L'AFFAIRE STAVISKY ET BAYONNE.
C'est une crise politico-économique qui secoue la France à la fin de décembre 1933, mettant en cause de nombreuses personnalités y compris en Pays Basque Nord.
Comme je vous l'ai indiqué précédemment, puisque nous sommes samedi, voici un autre article
sur le "feuilleton" de l'affaire Stavisky et ses répercussions au Pays Basque.
Voici ce que rapporta à ce sujet la Gazette de Bayonne, de Biarritz et du Pays basque, le 30 janvier
1934 :
"Où l'on vit hier soir à Bayonne la foule assiéger le député Bonnaure.
Après avoir été interrogé, M. Bonnaure est sorti prévenu libre encore une fois.
Mais la foule mécontente manifeste avec violence.
On se demande à présent si Stavisky n’a pas été assassiné par les voleurs des bijoux.
Lorsque M. Garat, député, maire de Bayonne, fut arrêté, ce fut de la stupeur.
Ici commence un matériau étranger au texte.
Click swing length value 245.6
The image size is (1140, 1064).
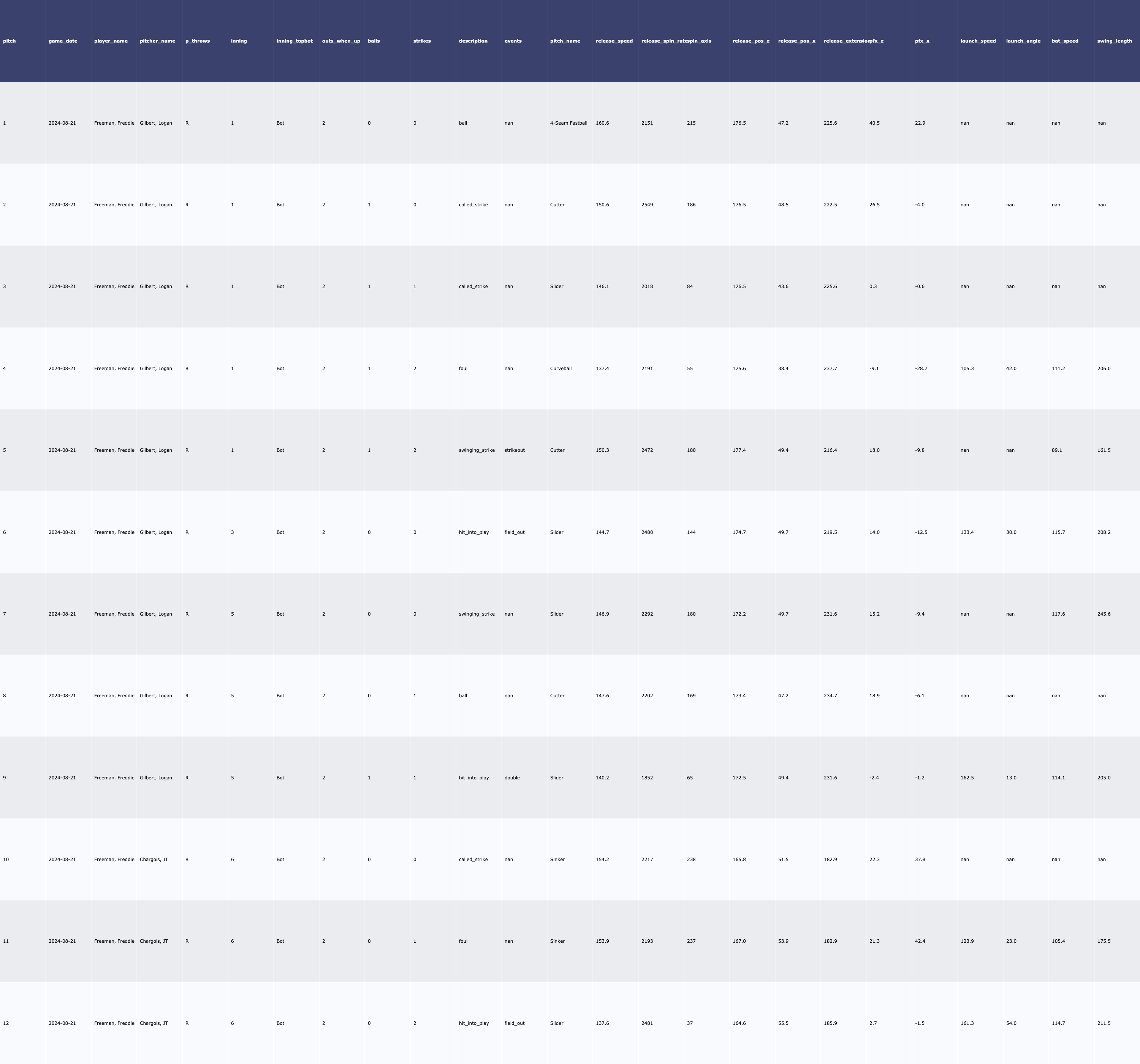point(1103,614)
Ce fut aussi de la peine, même parmi ses adversaires politiques. A le soupçonner coupable de négligence ou d'autre chose, on n’en rappelait pas moins son activité, ses conceptions heureuses pour le développement de Bayonne.
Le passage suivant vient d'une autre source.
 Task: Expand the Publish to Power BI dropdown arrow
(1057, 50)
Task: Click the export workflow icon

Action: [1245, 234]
JOSEPH GARAT MAIRE DE BAYONNE PAYS BASQUE D'ANTAN |
Cette impression de stupeur persista pendant plusieurs jours. Puis, sans qu'on se désintéressât de la marche de l’Affaire qui apportait, presque chaque jour des révélations nouvelles, les esprits témoignaient d'une sorte de torpeur.
Mats voilà que, tout à coup, les passions se réveillent et s’excitent sous le coup de fouet de l’actualité.
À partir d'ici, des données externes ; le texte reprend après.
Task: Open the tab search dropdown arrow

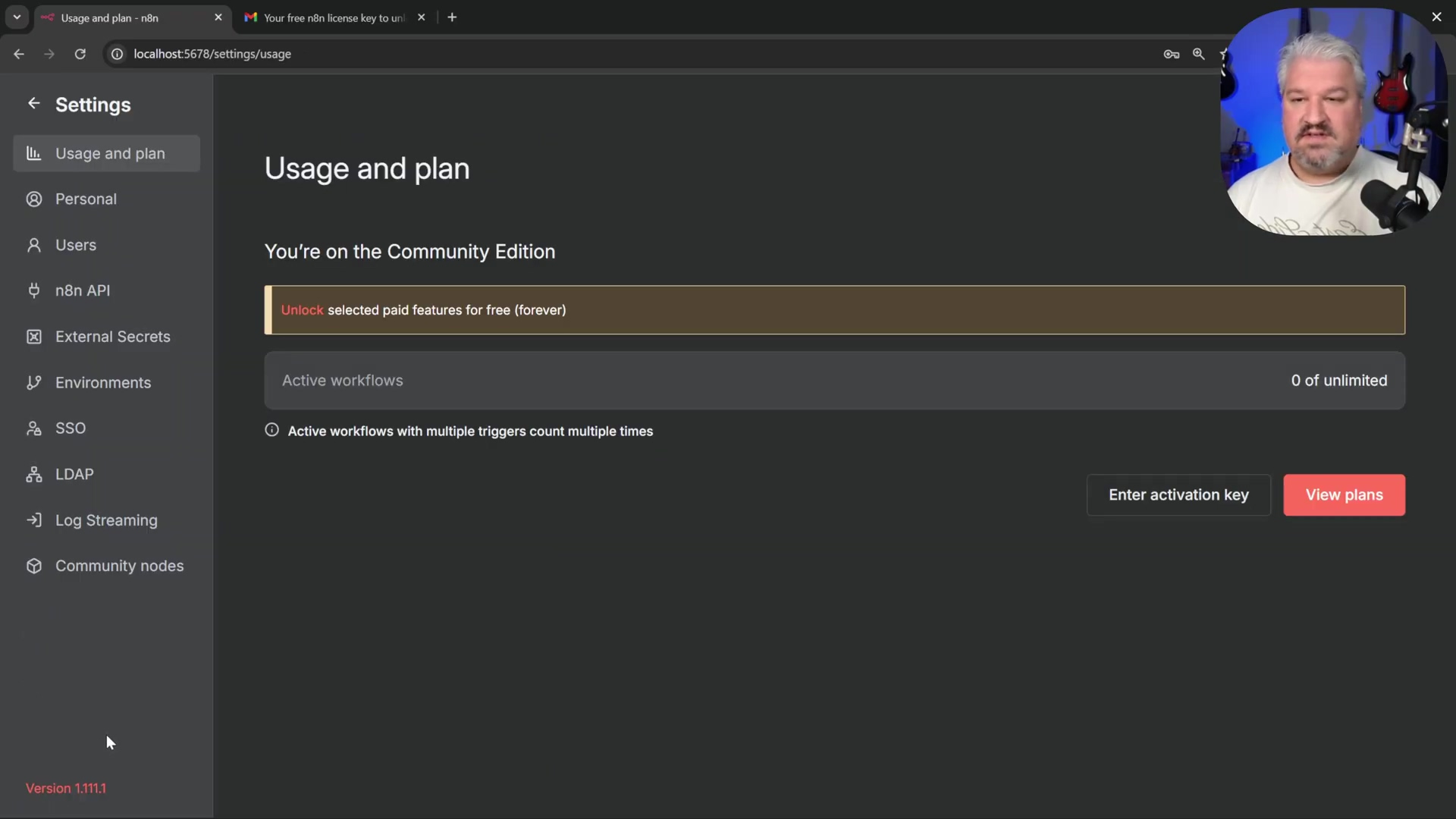Action: coord(17,17)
Un député mêlé à l’affaire, M. Bonnaure, revient, pour la deuxième fois à Bayonne, afin de faire au juge d’instruction des déclarations sur les faits qui ont motivé son inculpation.
DEPUTE GASTON BONNAURE PHOTO AGENCE MEURISSE |
Introduit une première fois comme inculpé libre, il en ressort comme inculpé libre.
Revenu une deuxième fois, il va encore franchir la porte du Palais comme inculpé libre.
Cela est affaire à la conscience et à l'opinion du juge.
Mais le peuple est énervé par les révélations quotidiennes. Mais le peuple, aussi, est, au fond de soi, imprégné du sentiment d’une justice qui ne s‘embarrasse pas de scrupules.
Il finit par en avoir assez de ces politiciens, de ces spéculateurs qui mettent leurs mandats, leur influence ou leur adresse au service de leurs intérêts propres, qu'il s'agisse de satisfaire leurs ambitions ou d'emplir leurs poches.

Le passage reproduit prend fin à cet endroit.